**Extract to read**:
Because we live in relational environments, the currency that governs those environments is emotion. But people, including pastors, tend to grapple awkwardly with the emotional roller coaster of compulsion, continuing to repeat the same relational dynamics. They continue with the same compulsive behaviors, hope for different, more emotionally satisfying outcomes, but generally achieve the same barren results. Furthermore, people tend to reenact the emotional climate of childhood in their contemporary relationships, making it easy to understand how emotionally charged marriage, family, and congregational relationships can become (Nichols, 1987). Marriage is the primary place where people reenact scenarios from childhood. Michal at first found David noble because of his heroism. However, when David ascended to the throne and reclaimed Michal, she considered him brutish and ignoble, traits that David probably feared about himself. The result was marital discord that left him open to an affair.

**Problem requirements**:
Answer these questions from the passage on emotion in relationships:
1. What does it call the currency that governs relational environments?
2. Where do people primarily reenact scenarios from childhood?
3. What made Michal at first find David noble?

**Records supplied**:
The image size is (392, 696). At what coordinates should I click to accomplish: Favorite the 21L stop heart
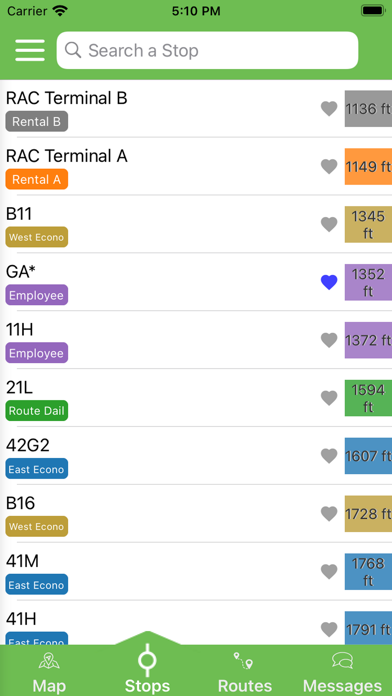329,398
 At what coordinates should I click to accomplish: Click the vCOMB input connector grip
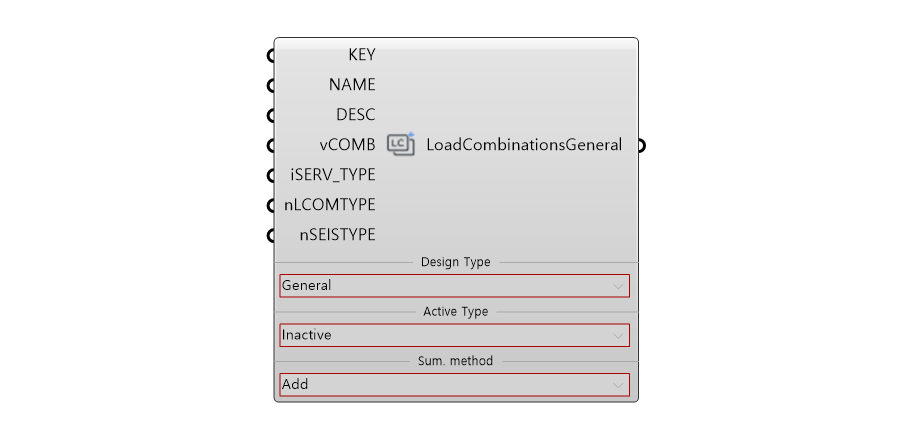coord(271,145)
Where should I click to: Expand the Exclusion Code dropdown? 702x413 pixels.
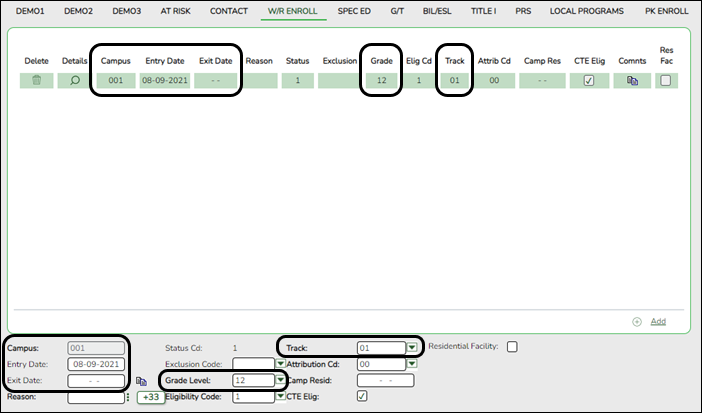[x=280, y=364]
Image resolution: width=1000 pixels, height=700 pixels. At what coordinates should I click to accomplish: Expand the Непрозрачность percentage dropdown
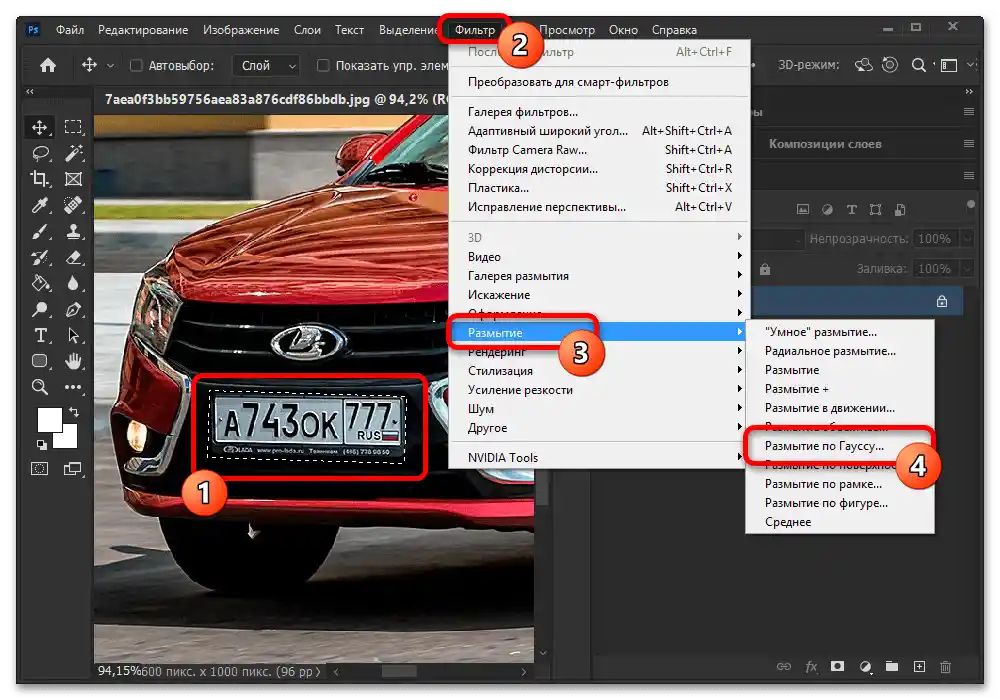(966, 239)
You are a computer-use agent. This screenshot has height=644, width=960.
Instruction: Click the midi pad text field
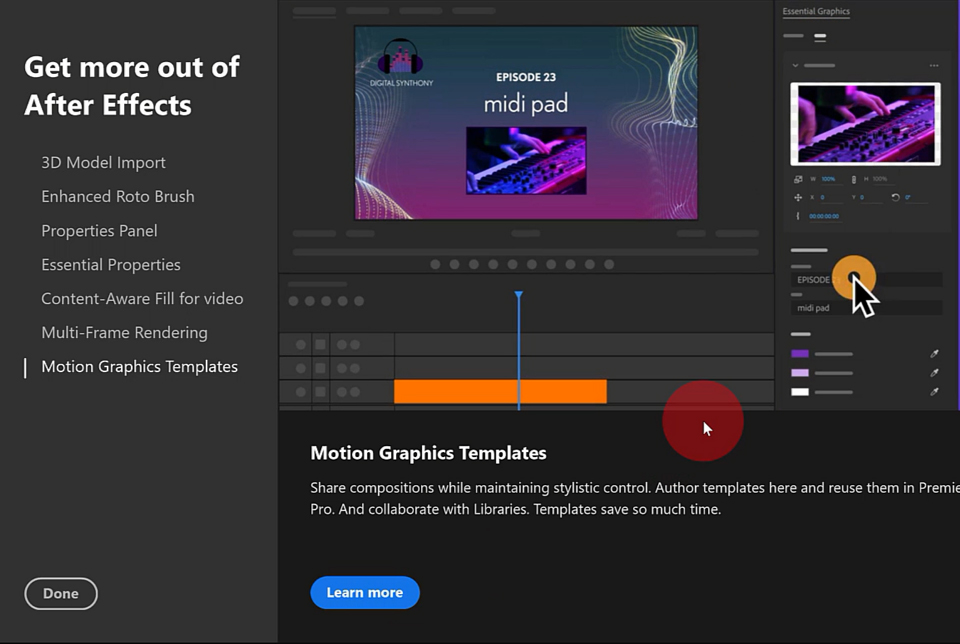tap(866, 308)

**Exercise output**:
1. Emotion.
2. Marriage.
3. His heroism.